The following is an excerpt from Practice Perspectives: Vault's Guide to Legal Practice Areas.
Whitney Lee and Max Zidel, Partners—Litigation (2022)
Whitney Lee advises clients on significant cybersecurity incidents and other sensitive matters relating to national security, risk, and crisis management. Prior to coming to MoFo, Whitney worked at the New York State Office of the Attorney General in the Public Integrity Bureau. Whitney earned her J.D. from Columbia Law School, where she served as Head Notes Editor for Columbia’s Journal of Transnational Law. She also holds an LL.M. from the University of Amsterdam in International Criminal Law, and a B.A. from Harvard University. She has substantial experience counseling on privacy and cybersecurity issues and on data breach preparation and response.

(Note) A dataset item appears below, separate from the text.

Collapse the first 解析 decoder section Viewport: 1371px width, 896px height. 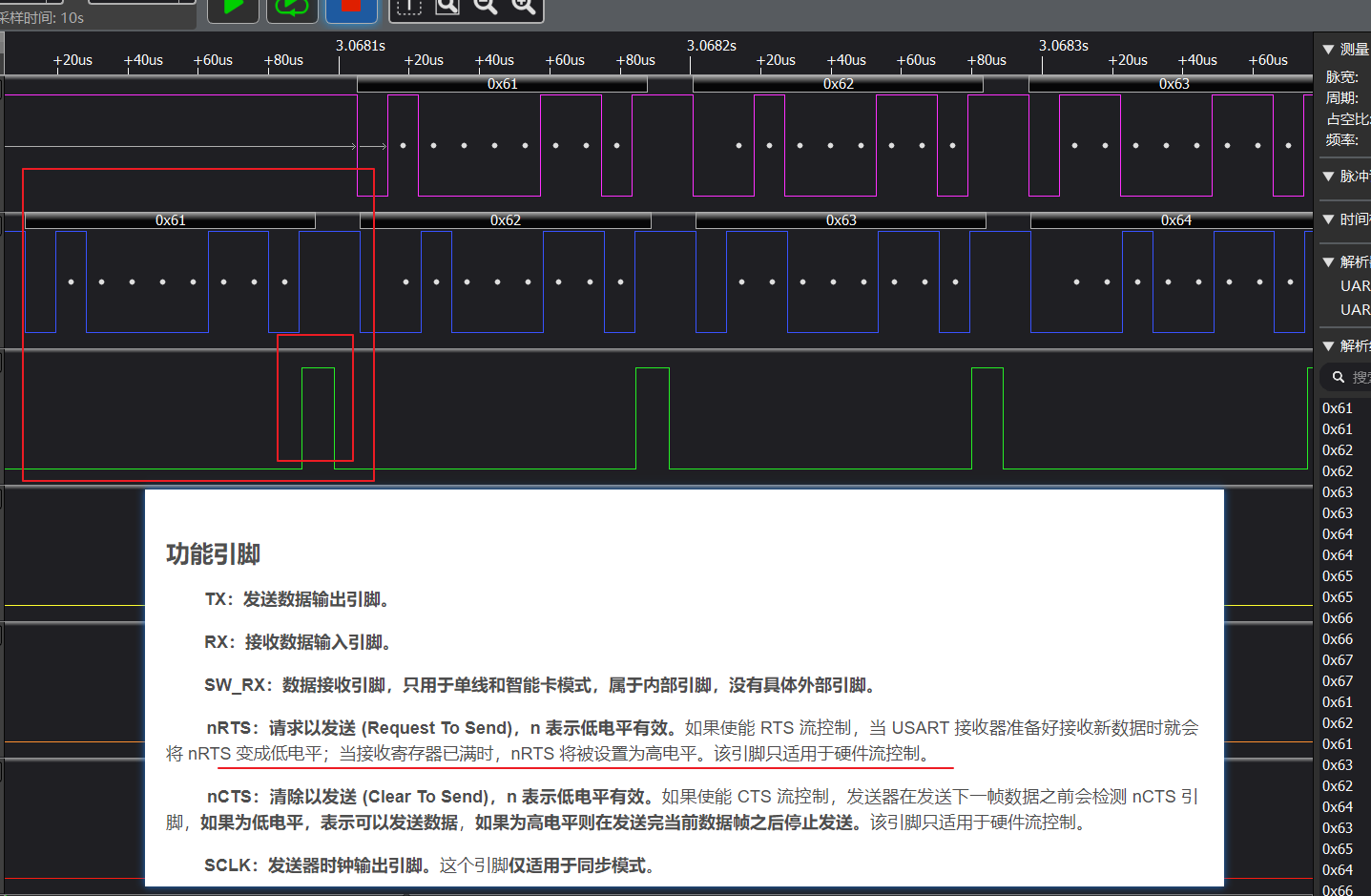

Max Zidel helps cross-industry clients execute complex data protection strategies. He advises on compliance with federal, state, and international privacy and data security laws, including the CCPA, GDPR, and PIPEDA, and assists with due diligence among M&A and other corporate transactions. Max regularly advises clients in their response to U.S. and cross-border breach incidents, and is experienced in managing third-party forensic and internal investigations, e discovery efforts, and communications with relevant regulatory agencies and impacted stakeholders. Max takes pride in crafting strategies and responses that are practical, compliant, privacy enhancing, and sensitive to unique business needs.
Describe your practice area and what it entails.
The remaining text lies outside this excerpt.